‘@eBayeBayInc. recently posted its quarterly results for the third quarter of 2017. They weren’t particular strong and the share price has taken a fair battering since they were released.
You can read a digest of the results here directly from eBay that naturally emphasise the positive. But why has there been such a lukewarm response?
Firstly, there are some strong aspects in there. eBay Inc., of course, isn’t just about the eBay marketplace but rather quite a broad selection of companies. The tickets division, StubHub, characteristically did well and shows decent promise for future quarters.
There are various disappointments with eBay’s performances from Wall St. analysts and investors though. Firstly, they reported lower than expected earnings per share. And then eBay Inc. lowered the forecast for the fourth quarter. That’s not a good thing: for any retail firm the fourth quarter should be the strongest. Issuing a forecast that the Festive season may not be strong is bound to spook the money people.
eBay also relinquished eBay India in their deal with Flipkart. Whilst this arrangement is likely a sound strategic long term move it did mean that the number of registered buyers actually fell.
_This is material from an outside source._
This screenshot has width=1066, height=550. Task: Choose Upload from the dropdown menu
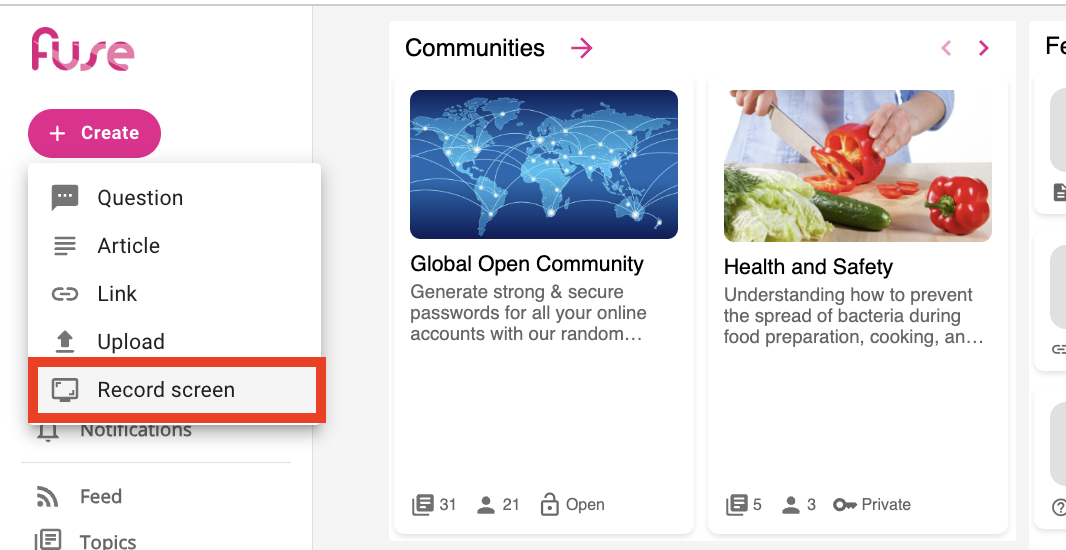tap(130, 342)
Two million buyers joined but all the Indian buyers fell from the tally too representing a net loss of active registered buyers.
And there are also the unavoidable comparisons that looking at eBay attracts. Firstly it’s hard not to compare and contrast it with PayPal, which it split from over two years ago. PayPal is going great guns and has seen a notable 75% appreciation in its stock price since the start of 2017. It also looks set to have a rosy fourth quarter.
And, needless to say, it’s impossible not to also compare eBay with Amazon, which is on a simply astonishing trajectory, expanding into new fields and further developing its formidable fulfilment infrastructure. eBay looks decidedly dowdy and unimaginative by comparison.
Devin Wenig, President and CEO of eBay Inc. has been candid in his comments on the earnings call and since. He considers long term development and investment to be the best approach for eBay and he isn’t guided by quarterly boosts in the stock but longer term success and shareholder value.
One Response
ebay wont deliver meaningful growth until they understand how to enable small business growth
Find I only use it for auctions these days, my buy it now sales come through my website and physical outlets, ebay has become too slow, expensive and is flooded with competition from corporate and chinese sellers.